Remembering the Annex Building as Location turns into Parking Lot

%22TRAX+Red+Line+to+Daybreak+at+Fort+Douglas+Station%22+by+vxla+is+licensed+under+CC+BY+2.0

Eric Pancer

“TRAX Red Line to Daybreak at Fort Douglas Station” by vxla is licensed under CC BY 2.0

By Devin Oldroyd, News Writer

 

After over 70 years of operation, the demolition of the Annex building began on June 24, 2021. From housing classrooms and offices to once holding the world’s largest collection of turtles, the building has served a variety of purposes.

Built in 1942, originally the Annex building was a part of Fort Douglas. Construction took a total of 90 days, and it was meant to be a temporary building.

With the building’s long history, it has seen many students, faculty and staff pass through. Many people have fond memories of their time spent in the Annex building.

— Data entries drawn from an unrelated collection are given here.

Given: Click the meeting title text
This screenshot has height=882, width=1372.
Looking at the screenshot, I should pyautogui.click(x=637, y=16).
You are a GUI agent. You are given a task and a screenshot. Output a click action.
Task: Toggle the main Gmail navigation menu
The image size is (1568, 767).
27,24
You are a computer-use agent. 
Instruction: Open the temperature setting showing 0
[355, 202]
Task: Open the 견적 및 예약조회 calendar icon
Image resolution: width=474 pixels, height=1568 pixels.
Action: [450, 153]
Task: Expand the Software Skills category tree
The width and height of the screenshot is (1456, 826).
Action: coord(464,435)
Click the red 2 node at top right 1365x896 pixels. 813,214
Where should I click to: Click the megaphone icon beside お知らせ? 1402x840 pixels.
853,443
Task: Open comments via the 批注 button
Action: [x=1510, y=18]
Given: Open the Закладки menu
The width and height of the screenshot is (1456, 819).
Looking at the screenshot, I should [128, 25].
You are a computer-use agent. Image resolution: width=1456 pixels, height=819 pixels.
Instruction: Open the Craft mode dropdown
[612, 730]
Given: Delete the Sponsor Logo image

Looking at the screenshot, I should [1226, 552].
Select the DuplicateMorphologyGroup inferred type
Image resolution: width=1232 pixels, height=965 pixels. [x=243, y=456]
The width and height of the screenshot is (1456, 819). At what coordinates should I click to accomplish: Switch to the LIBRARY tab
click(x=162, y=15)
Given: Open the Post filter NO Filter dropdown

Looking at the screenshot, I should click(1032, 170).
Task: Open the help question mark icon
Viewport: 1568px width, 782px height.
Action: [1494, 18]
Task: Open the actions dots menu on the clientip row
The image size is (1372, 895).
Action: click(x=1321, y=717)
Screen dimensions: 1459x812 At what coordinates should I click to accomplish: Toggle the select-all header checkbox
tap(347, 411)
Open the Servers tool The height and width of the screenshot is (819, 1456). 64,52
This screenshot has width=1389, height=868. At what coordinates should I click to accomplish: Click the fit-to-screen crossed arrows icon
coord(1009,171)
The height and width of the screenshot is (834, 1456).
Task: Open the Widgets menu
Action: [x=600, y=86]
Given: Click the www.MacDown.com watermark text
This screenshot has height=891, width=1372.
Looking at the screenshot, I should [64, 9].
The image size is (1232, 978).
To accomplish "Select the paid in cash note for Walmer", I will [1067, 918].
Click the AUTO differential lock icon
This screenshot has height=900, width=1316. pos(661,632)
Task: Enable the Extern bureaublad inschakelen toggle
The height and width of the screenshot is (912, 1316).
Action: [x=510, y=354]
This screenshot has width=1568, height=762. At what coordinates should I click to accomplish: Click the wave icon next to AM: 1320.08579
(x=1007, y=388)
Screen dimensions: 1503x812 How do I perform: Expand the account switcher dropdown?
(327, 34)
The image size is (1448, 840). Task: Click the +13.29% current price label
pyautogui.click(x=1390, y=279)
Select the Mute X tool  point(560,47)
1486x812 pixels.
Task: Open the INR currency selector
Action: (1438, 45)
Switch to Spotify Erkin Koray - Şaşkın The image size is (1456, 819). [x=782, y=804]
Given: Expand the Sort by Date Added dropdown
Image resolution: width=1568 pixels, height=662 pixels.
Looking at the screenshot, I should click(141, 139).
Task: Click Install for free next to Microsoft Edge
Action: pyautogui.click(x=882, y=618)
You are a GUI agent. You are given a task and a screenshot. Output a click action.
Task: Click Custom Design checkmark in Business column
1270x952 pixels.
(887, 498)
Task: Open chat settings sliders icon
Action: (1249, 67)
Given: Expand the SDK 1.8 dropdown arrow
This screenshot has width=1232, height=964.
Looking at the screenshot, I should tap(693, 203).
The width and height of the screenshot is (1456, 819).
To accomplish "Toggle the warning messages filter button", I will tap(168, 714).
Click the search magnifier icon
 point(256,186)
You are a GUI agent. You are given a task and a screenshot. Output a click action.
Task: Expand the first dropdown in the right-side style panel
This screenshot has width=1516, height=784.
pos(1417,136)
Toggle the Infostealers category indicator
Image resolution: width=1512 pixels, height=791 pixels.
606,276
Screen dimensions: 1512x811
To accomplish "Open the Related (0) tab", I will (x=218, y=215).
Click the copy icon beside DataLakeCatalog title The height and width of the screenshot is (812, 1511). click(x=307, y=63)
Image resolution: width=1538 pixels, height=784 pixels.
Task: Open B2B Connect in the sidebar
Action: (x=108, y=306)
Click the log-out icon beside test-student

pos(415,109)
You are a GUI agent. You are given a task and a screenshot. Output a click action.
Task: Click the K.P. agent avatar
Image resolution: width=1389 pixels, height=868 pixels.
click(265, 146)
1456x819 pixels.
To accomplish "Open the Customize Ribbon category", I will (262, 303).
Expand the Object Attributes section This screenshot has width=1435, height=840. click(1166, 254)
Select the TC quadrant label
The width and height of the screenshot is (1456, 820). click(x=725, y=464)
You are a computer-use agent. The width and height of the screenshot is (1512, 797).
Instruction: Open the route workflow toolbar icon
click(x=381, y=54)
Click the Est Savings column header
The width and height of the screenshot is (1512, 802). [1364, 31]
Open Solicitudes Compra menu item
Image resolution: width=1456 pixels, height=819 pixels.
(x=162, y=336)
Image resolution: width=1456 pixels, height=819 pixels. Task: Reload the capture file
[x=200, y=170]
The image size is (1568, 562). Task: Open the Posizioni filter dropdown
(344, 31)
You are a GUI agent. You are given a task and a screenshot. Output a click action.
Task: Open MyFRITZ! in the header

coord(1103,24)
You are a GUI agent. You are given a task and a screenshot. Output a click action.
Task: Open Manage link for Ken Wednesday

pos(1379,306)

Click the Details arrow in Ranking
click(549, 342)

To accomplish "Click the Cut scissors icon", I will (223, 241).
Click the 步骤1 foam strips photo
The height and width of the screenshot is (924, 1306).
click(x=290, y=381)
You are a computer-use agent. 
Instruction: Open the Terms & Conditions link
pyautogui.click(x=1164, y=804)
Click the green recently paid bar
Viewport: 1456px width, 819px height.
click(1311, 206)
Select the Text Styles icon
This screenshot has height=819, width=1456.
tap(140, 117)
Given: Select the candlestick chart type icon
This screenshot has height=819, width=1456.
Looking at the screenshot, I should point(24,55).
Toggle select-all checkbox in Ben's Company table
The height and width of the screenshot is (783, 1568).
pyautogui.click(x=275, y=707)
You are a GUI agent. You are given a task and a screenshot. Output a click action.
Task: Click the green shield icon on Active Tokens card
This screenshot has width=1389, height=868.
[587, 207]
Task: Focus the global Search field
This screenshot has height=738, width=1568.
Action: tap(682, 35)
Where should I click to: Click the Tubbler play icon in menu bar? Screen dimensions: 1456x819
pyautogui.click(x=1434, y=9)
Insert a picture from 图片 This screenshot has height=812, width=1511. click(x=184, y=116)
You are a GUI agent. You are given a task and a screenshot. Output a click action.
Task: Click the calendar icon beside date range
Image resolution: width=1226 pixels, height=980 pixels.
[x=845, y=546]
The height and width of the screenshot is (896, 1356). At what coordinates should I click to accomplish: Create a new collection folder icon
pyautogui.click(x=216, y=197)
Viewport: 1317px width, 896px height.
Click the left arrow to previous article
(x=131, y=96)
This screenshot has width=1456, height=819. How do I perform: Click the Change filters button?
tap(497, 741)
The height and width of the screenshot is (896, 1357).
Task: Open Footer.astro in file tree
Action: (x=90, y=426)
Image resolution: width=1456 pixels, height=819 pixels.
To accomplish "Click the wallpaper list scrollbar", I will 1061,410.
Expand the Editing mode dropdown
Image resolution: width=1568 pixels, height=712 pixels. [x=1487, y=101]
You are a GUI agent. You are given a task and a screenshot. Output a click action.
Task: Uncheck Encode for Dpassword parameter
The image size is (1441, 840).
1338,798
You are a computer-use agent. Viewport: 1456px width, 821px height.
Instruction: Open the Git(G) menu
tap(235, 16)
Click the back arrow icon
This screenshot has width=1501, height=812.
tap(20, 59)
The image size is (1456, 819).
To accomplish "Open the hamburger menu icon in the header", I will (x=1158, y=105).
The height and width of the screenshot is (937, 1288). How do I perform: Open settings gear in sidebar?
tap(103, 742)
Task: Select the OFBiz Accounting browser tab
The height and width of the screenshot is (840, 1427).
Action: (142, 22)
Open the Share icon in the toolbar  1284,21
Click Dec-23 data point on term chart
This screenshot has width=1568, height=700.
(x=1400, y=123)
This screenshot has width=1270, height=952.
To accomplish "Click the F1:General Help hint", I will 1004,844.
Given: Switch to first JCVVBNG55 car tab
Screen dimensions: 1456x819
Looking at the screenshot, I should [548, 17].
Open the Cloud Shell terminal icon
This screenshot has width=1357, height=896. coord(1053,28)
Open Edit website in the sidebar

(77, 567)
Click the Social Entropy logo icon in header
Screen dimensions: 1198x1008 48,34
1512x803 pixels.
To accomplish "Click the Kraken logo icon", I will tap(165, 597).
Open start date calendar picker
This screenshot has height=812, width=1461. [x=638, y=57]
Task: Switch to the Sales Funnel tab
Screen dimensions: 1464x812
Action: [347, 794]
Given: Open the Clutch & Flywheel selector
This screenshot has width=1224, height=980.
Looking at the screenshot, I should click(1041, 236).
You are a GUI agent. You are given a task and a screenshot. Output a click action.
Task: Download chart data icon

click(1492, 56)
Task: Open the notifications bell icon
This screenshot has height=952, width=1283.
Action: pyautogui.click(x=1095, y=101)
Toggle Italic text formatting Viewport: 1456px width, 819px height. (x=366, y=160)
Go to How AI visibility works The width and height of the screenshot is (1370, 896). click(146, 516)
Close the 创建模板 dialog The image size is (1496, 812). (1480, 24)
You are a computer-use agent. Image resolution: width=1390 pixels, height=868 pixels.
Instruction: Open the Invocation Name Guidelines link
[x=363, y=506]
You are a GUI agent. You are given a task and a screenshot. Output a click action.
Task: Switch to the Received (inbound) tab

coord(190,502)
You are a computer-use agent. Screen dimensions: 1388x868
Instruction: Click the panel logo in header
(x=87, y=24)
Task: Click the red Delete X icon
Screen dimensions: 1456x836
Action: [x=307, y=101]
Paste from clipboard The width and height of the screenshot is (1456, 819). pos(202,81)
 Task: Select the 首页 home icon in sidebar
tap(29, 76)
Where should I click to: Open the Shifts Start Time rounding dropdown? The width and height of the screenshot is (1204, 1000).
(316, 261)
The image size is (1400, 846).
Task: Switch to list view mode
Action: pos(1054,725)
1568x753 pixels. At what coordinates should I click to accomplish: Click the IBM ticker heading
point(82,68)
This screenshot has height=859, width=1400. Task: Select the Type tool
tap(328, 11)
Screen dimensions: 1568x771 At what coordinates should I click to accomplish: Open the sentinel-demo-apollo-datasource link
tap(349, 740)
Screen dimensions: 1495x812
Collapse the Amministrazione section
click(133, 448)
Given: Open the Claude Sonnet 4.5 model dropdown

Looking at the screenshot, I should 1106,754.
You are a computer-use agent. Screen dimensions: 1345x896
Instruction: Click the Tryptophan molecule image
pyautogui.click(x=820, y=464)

“It was a great building, with a sense of history,” said University of Utah alumni Edye Hoffmann. “[It had] very little air conditioning, so the doors were always open and people were very accessible.”

 The Annex was first used as an administrative building and headquarters for the Ninth Service Area of the U.S. Army, which commanded Alaska, California, Idaho, Montana, Nevada, Oregon, Washington and Utah.

In 1948 the building was given to the U by the U.S. War Department. This decision was made by General Dwight D. Eisenhower, later president, who noticed the growing number of students enrolling at the U and its need for extra space.

Over the decades, the building housed many different campus departments. One of these was the U’s TRIO program.

“I worked for TRIO in the Annex,” said U alumni Amy Damian. “I mainly remember liking how there [were not] many people in the building, so you would have the bathroom to yourself. Also, our office felt very homey, kind of like a living room.” 

Another department that was once housed in the Annex building was the English Language Institute, where Hoffmann worked during her time as a student.

“It really was a fun place to work,” Hoffmann said. “There were a lot of opportunities for temporary people to come around. A lot of students [took] internships in short periods, [so] I had the chance to meet a lot of people and a lot of different departments.”

Though the building held a special place in many people’s memories, it did not come without its problems. With the building’s age came many issues. According to Damian, the only form of heating the building had was old space heaters in each room.

“Each little room [in the building] had its own heater,” Damian said. “If you closed the door, it would be so hot that you would have to turn [the heater] off, but if you kept everything open and cracked the window, it felt fine.”

Along with difficulty maintaining a comfortable temperature, the classrooms in the Annex building often did not have enough space to support an entire class.

“The [classrooms] were so small that there were students who would be in the hall or have to bring chairs [in] from other rooms,” Damian said.

These issues were not the only thing to haunt the World War II-era building. Some of the people who worked and studied at the Annex building rumored that it may be home to ghosts.

“I remember stories of the basement and how creepy it was down there,” Damian said. “There were stories that there were ghosts, but [I think] it was all maintenance people. I only ever saw the entrance [of the basement], never actually went down.”

The destruction of the Annex building begins a new chapter of its history, as it is planned to be replaced with a parking lot.

“I think [turning it into a parking lot] is a wise decision,” said Damian. “The building was old, and it was time for all the offices in there to upgrade to newer spaces.”

With the U’s growing number of students, faculty and staff, this future parking lot will welcome countless drivers, not realizing that they are parking on history.